Understanding Student Loans

Understanding Student Loans

Student loans have become a necessity for nearly all students in America. With tuition on the rise every year, it’s no wonder that, according the American Student Assistance website, out of the 20 million Americans that attend college each year, 12 million of them will need to borrow annually to cover the cost. As it stands there are already 37 million people with student loans outstanding. With loans being so necessary to get higher education in America, it’s important to know what options are available to you if you. Here’s a little bit of information on each type of federal aid.

Stafford Loans

These are the most common type of student loans. A Stafford loan used to come in both subsidized and unsubsidized, the difference is that the latter starts to accrue interest as soon is the loans is paid to the student, rather than waiting until after the debtor has graduated. However, the loan now only comes in the unsubsidized form.

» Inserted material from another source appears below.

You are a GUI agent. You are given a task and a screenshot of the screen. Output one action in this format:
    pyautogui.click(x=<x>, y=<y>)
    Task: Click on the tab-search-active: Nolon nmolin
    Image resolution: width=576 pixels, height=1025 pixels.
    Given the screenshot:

In order to qualify for a Stafford loan all you have to do is demonstrate a financial need. The easiest way to do this is to fill out a FAFSA form which is available at any college or university’s financial aid office. This form will ask a few questions about the income of the debtor and the debtor’s parents in order to determine how much money the student can borrow.

Understanding Student Loans

Perkins Loans

These loans are administered by the school. These loans are most commonly reserved for students who exhibit an exceptional need when it comes to financial aid. Unlike the Stafford loans can take as long as 20 years to pay off, the Perkins loan is required to be paid off within 10 years of graduating. Also unlike the Stafford loan, this loan does not accrue interest while the student is in school, a grace period or some kind of deferment period.

PLUS Loans

The PLUS loan offers money to borrow which is not based on financial need. This kind of loan is available to natural and adoptive parents or stepparents. The only requirement is that they have their credit in good standing.  If they meet that requirement then they can borrow up to the total cost of attendance.

Consolidation Loans

If you already have student loans that you are working on paying off, especially if you have more than one of the loans listed here then it might be a good idea to consolidate the loans. What this program will do is offer a no limit loan for you to pay off your current loans. The consolidation loan will have a fixed interest rate. That rate is calculated by taking the weighted average of the interest rates on all your other student loans.

Even though the interest rates on most federal student loans are fixed, depending on the year in which you took out your loan it may have been lower. This is a great option if you have varying interest rates and are looking to lower your overall interest payments.